I evaluated the overall performance of my model using a variety of test scenarios described below and made major modifications accordingly. All test scenarios were given the source text and test documents were labelled, "non-plagiarized and "plagiarized". In some test scenarios, plagiarized examples can also be tagged as "near copied", "copied with light revision" and "copied with heavy revision". The objective of the program is to ensure that non plagiarised documents are not to be included in the final list and that plagiarised ones are detected. To measure the accuracy, each scenario was assigned scores (an 8/8 would mean a 100% accuracy). By testing and modifying certain threshold values and the point system, I was able to improve the output quality of the program from ~24% to ~64%.

Document Sources

Unfortunately, due to confidentiality policies of school documents. I was not able to solely test my program using real junior high texts since the teachers only gave me one sample document. However, to compensate for the lack of sample data, I researched and collected samples of plagiarised texts on the internet. All the documents used are mentioned in the attachments.

Test 1


  • SCENARIO A: 8 documents from task A (score out of 7)
    • 1 source text, 4 copied/plagiarised documents from that source and 3 non-copied/plagiarised
    • List of tagged documents
  • SCENARIO B: 8 documents from the University of Oxford's plagiarism examples (score out of 7)
    • 1 source text, 5 copied/plagiarised documents from that source and 2 non-copied/plagiarised
  • SCENARIO C: 4 documents from Bowdoin plagiarism examples (score out of 2)
    • 1 Source text A, 1 source text B, 1 copied document from source A and 1 copied document from source B

Threshold and Point Values

All point values for each feature (points that are awarded when there is a similarity reading) were set to +1 and the point threshold of the final counter was 4.

Overall Findings

The following tables are the results from each scenario. Some documents might appear as "Copy of source A2" instead of "Copy of source A". The extra numbers do not represent anything and were only implemented to debug saving problems in my code.

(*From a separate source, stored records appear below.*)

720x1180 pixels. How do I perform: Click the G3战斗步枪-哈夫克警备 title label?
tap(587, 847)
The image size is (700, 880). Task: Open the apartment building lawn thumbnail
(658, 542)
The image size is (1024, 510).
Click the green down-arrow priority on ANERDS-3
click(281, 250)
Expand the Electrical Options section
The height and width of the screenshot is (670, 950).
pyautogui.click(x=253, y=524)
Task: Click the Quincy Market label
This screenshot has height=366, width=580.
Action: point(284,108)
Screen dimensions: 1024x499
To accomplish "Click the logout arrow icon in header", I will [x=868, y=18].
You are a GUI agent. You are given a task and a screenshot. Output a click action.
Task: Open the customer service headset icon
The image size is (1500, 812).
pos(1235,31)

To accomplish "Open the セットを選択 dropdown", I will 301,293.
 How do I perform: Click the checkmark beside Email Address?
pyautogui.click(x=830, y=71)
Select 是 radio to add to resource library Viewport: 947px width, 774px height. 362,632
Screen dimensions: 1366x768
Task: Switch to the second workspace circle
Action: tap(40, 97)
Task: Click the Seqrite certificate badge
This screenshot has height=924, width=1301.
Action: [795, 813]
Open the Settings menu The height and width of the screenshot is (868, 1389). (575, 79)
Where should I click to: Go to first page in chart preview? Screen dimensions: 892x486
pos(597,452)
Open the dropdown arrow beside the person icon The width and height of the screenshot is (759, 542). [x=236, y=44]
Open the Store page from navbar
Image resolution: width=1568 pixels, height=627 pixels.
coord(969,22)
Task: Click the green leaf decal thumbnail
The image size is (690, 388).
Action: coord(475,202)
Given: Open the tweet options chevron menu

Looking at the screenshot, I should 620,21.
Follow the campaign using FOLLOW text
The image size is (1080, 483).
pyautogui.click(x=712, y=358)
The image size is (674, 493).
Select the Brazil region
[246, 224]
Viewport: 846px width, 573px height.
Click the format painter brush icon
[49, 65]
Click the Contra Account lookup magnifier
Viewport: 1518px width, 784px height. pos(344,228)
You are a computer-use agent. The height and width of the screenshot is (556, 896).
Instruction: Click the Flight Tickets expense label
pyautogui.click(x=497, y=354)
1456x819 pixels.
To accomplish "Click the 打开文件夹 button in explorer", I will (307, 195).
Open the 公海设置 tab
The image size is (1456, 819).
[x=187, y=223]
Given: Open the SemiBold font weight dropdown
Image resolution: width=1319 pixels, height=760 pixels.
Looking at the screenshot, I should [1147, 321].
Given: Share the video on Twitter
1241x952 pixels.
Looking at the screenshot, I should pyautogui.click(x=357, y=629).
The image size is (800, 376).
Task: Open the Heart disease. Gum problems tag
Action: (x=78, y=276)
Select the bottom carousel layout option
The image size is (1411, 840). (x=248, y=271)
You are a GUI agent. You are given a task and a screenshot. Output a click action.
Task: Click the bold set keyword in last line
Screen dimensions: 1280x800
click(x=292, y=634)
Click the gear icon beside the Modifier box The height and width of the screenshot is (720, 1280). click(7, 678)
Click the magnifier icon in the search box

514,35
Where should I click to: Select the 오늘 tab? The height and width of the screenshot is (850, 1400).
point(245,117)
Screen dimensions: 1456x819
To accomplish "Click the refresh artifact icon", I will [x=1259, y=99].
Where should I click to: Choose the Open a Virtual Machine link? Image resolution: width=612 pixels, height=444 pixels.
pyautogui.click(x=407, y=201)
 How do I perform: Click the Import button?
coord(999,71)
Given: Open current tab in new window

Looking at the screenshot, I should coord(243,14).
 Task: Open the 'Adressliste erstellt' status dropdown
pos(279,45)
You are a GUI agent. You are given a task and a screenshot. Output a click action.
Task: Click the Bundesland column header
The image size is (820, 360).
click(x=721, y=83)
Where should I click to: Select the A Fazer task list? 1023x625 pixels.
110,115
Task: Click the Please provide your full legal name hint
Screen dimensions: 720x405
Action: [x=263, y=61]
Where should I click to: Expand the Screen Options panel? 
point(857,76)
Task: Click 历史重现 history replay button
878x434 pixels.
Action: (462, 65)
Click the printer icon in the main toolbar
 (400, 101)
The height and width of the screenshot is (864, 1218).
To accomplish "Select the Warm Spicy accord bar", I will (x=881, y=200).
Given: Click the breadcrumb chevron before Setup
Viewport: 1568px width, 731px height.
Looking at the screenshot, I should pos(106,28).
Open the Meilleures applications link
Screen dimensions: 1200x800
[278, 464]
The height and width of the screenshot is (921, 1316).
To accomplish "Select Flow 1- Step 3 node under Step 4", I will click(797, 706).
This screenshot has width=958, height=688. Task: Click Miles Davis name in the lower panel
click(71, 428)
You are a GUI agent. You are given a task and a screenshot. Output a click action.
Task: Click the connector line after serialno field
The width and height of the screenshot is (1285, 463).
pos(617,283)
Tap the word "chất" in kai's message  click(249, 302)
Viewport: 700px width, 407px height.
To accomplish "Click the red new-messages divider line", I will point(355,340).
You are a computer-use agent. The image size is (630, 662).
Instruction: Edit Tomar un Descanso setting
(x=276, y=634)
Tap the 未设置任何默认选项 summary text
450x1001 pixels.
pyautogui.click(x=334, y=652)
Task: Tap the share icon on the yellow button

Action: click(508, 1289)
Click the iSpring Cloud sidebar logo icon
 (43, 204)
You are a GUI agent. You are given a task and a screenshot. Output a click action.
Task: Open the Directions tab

  • SCENARIO A = 57% (4/7)

  • Carl, Tyler and Mike were non plagiarised examples. Since they were inaccurately detected as "copied' or "plagiarised" 3 marks were deducted


  • SCENARIO B = 71% (5/7)

  • Since non plagiarised examples were indicated as copied, 2 marks were deducted



  • SCENARIO C = 0% (0/2) 

  • In this case, it was a 0/2 as the copied sources A and B were giving similarity readings to both source texts.


OVERALL ACCURACY FROM TEST 1 (average of all) = 24%

In this first test, it is clear that the model is very inaccurate. It succeeds at detecting plagiarised examples but fails at distinguishing the non plagiarized texts. But after analyzing the tables and graphs produced by the program, I discovered one main reason why the program was failing and what change was needed:

Some features are better indicators for cheating, and therefore, features should have "biases" or "weights" 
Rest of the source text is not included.